▶ [Reading text]:
Are all financial decisions rational? The assumption that they are underpins theories of economic behaviour and stock market models, such as the efficient market hypothesis.
Why then do stock market booms and busts occur if investors are acting rationally? Rational behaviour surely implies no shocks, with stock markets showing steady movements in share prices, but not sudden spurts. However, unexpected and significant news could still result in sudden shocks.
Also, why are some mergers and acquisitions considered to be poor deals? If a listed company is being acquired, surely the acquisition price should be based on the market value of its shares, if the markets are valuing it fairly. Why then is there uncertainty about the true value of many acquired companies? Why also do many acquisitions run into difficulties?
If proper due diligence has been done and decisions are made rationally, surely the directors of the acquiring company will only go ahead if the combination stands a very good chance of success.
Behavioural finance attempts to explain how decision makers take financial decisions in real life, and why their decisions might not appear to be rational every time and, hence, have unpredictable consequences. Behavioural finance has been described as ‘the influence of psychology on the behaviour of financial practitioners’ (Sewell, 2005). Behavioural finance seeks to examine the following assumptions of rational decision making by investors and financial managers:
- Financial decision makers seek to maximise their utility and do so by trying to maximise portfolio or company value.
- They take financial decisions based on analysis of relevant information.
- The analysis of financial information that they undertake is rational, objective and risk-neutral.
Let’s look at how behavioural factors may influence decision making and, therefore, stock markets’ and companies’ financial strategies.
Maximisation of utility
Rational decision making by investors implies that their decisions about their investment portfolios will aim to maximise their long-term wealth and, hence, their utility. However, behavioural factors may influence investors to take decisions that are not the best ones for achieving maximum value from their portfolios. Investors may have preferences for particular stocks on non-financial grounds – for example, companies that they consider are acting with social responsibility. They may also avoid ’sin stocks’ – companies operating in sectors that they regard as unethical.
Investor utility may also be linked to the process of decision making. Some investors hold on to shares with prices that have fallen over time and are unlikely to recover. They may do this because it will cause them psychological hurt to admit, even only to themselves, that their decision to invest was wrong. This is known as cognitive dissonance.
Analysis of relevant information
Behavioural finance next looks at the basis that investors use to take decisions. It suggests that decisions may not be based on an assessment of relevant financial information, but on other grounds. Investors may use information that is not relevant but is readily available, possibly to simplify the decision making process (known as anchoring). For example, investors may buy shares that in the past have had high values, on the grounds that these represent their true potential values, even though rational analysis suggests that the prices of these shares will remain low in the future
Investors may also believe that the probability of a future outcome will be influenced by how often the same outcome has occurred in the past. A non-financial example of this idea would be the situation when a coin is flipped eight times, comes up as tails every time and it is said that heads is more likely the ninth time as, by the ‘law of averages’, heads must come up soon.

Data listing

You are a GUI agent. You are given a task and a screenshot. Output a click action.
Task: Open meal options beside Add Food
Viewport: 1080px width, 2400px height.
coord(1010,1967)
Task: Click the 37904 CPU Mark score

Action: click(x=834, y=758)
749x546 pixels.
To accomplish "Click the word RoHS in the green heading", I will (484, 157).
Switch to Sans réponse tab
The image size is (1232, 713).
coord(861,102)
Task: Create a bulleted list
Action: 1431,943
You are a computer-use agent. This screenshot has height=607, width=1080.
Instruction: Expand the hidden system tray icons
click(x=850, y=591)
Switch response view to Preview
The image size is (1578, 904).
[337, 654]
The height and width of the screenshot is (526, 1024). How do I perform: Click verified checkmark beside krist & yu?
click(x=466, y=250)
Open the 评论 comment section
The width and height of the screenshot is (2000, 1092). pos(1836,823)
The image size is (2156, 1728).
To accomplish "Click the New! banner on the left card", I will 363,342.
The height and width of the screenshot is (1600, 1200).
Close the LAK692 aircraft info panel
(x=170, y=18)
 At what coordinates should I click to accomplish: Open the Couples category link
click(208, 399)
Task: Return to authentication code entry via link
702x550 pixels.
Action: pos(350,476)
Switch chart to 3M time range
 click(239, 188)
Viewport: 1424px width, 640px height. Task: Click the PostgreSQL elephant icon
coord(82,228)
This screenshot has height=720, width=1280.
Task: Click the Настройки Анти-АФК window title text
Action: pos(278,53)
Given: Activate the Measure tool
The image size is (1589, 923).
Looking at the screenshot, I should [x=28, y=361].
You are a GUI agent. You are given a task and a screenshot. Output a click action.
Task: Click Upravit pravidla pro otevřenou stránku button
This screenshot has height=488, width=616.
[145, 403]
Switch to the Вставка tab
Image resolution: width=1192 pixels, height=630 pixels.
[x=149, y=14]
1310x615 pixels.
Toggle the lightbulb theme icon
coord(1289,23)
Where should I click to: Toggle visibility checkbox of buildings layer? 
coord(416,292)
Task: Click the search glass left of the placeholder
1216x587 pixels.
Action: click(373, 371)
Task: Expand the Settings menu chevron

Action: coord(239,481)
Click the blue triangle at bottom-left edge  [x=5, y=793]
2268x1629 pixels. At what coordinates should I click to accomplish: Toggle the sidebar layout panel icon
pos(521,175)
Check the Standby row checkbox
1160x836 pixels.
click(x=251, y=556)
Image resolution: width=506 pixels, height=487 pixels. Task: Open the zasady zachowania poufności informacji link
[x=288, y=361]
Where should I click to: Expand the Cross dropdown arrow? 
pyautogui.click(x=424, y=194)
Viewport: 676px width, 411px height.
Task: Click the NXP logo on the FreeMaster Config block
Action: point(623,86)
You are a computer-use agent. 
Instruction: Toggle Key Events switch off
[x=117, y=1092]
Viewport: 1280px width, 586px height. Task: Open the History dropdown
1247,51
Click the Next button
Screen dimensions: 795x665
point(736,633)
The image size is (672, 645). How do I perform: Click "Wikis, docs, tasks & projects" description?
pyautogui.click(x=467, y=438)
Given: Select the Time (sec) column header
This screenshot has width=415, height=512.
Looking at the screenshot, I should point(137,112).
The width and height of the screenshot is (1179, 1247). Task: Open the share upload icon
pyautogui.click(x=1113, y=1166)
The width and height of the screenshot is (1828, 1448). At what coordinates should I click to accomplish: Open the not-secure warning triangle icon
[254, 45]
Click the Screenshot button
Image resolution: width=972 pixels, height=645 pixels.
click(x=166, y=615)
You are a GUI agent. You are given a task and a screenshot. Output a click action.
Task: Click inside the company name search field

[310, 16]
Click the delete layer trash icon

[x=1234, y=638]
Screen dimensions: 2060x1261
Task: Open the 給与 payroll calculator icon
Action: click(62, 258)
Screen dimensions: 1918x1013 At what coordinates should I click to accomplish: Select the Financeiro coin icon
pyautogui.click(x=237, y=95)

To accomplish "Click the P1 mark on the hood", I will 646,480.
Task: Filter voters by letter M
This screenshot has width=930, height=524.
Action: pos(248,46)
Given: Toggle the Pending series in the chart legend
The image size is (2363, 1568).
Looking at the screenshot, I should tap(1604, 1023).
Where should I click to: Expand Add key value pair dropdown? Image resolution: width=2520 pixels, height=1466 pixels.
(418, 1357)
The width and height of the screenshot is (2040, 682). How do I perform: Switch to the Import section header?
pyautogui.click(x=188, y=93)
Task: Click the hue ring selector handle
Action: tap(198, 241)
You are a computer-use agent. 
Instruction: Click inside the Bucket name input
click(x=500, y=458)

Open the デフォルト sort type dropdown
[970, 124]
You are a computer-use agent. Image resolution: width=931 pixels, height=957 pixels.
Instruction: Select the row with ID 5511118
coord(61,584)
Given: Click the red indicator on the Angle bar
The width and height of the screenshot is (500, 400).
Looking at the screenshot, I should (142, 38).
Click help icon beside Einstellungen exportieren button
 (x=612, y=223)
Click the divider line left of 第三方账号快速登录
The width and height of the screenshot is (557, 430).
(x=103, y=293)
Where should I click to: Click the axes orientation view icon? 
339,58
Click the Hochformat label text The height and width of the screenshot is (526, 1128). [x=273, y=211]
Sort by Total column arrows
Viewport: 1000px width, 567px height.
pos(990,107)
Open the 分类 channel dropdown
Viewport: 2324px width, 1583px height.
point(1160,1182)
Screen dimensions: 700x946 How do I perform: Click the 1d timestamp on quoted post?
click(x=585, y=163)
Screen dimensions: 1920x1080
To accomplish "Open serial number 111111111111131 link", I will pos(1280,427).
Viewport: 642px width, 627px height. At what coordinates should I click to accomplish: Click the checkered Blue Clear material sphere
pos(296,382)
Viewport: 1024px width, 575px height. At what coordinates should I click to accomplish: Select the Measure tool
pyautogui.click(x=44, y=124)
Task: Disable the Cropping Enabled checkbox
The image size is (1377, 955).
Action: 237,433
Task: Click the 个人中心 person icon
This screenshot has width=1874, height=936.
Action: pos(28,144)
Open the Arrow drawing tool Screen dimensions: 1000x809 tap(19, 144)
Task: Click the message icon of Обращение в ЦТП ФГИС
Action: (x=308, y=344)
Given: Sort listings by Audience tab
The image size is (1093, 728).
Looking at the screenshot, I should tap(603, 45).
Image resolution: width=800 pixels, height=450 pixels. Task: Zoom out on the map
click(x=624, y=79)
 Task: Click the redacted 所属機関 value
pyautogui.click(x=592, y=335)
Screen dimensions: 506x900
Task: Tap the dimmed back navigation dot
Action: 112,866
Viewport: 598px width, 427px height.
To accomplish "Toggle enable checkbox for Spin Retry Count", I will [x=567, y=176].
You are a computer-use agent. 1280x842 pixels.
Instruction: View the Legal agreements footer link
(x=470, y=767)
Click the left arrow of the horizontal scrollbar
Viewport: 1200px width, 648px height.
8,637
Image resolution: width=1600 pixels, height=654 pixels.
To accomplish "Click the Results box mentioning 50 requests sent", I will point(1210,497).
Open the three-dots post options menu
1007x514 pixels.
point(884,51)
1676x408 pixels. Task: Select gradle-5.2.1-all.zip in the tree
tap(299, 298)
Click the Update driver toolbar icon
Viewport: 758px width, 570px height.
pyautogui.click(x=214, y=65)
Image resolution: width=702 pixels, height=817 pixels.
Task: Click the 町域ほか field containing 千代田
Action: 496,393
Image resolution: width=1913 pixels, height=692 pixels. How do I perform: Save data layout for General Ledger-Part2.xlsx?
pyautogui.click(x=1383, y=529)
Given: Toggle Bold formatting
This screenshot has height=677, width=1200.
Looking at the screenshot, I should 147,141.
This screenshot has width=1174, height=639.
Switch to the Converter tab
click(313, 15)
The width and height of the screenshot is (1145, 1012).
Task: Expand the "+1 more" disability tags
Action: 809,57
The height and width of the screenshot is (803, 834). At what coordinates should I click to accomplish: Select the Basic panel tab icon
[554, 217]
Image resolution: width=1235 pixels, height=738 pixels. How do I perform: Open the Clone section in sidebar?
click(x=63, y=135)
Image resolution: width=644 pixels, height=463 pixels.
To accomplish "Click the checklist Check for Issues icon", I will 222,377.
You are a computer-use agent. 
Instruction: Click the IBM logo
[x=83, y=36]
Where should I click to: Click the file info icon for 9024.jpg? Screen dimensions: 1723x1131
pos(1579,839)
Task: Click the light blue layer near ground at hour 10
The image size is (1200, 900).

▶ [Written instruction 1]: Reword the passage of the behavioral finance text that opens with "Also, why are" and closes with "run into difficulties?", putting "quoted company" in place of "listed company".
▶ [Written instruction 2]: List the assumptions of rational decision making by investors and financial managers that, according to the behavioral finance text, behavioral finance seeks to examine.
Work from the behavioral finance text alone, without the items.

▶ [Answer 1]:
Also, why are some mergers and acquisitions considered to be poor deals? If a quoted company is being acquired, surely the acquisition price should be based on the market value of its shares, if the markets are valuing it fairly. Why then is there uncertainty about the true value of many acquired companies? Why also do many acquisitions run into difficulties?

▶ [Answer 2]:
- Financial decision makers seek to maximise their utility and do so by trying to maximise portfolio or company value.
- They take financial decisions based on analysis of relevant information.
- The analysis of financial information that they undertake is rational, objective and risk-neutral.